Tuesday 12 January 2010


I have travelled extensively over the past two years, gathering images of towns, landscape and people, going about their day to day lives. Recreating the atmosphere through the use of light, colour and movement. Recently I have found that paying more attention to detail gives the viewer a central focus allowing me to draw them in.

I am constantly developing my style and painting skills to achieve the ultimate in communicating experience and ideas. Working with AIM has helped me to develop my awareness of local issues and the place of the artist within the community. Focusing on a theme and developing the ideas with the other members of the group has enabled me to move forward with certain aspects of my painting. I have recently turned my attention to painting people in everyday situations and also portraits. This has helped to develop my eye for detail and how to capture the personality of the sitter.




Morecambe has changed beyond recognition to those of us who have always lived here. The community has suffered from the down turn in the tourism industry and the bay has changed greatly due to the new sea defenses.

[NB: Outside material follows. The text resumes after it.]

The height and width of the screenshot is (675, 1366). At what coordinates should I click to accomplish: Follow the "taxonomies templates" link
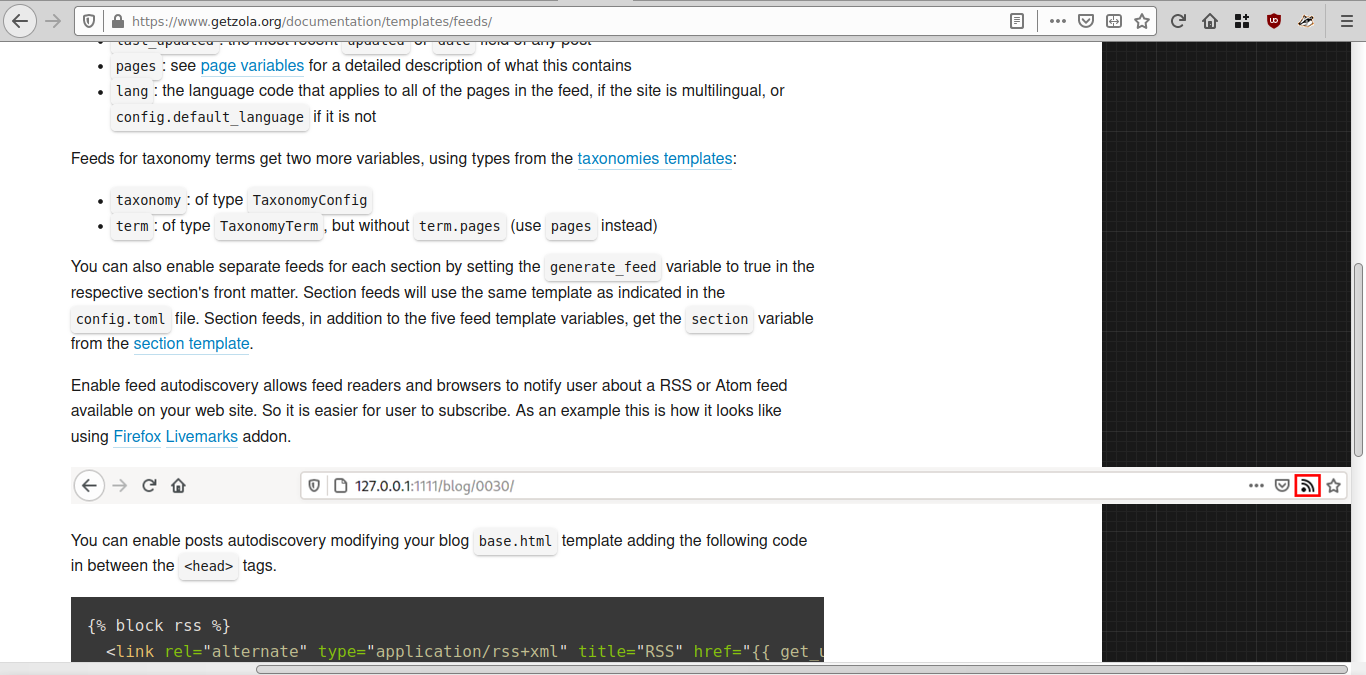tap(655, 158)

I’ve depicted the place as I perceive it to have changed, over the past thirty years. The decline crept in over a period of fifteen years. Holiday flats became bedsits for the Heysham Power Station workers during its construction. This relatively prosperous time took the focus away from the future of tourism and as a result the bedsits slowly filled up with the migrant unemployed, some of them being bussed in by desperate landlords. The place has become a trap for those living there, no work, poor housing and no hope of escaping. This has led me to associate it with a kind of open prison or rehab centre for those who have hit a low in their lives. Morecambe doesn’t offer any more than an opportunity to tread water for a while. This concentration of problems has led to tragedy in the bay. Things need to change, demolition and deconstruction is the answer. The authorities have recently come to realize this… only twenty years too late!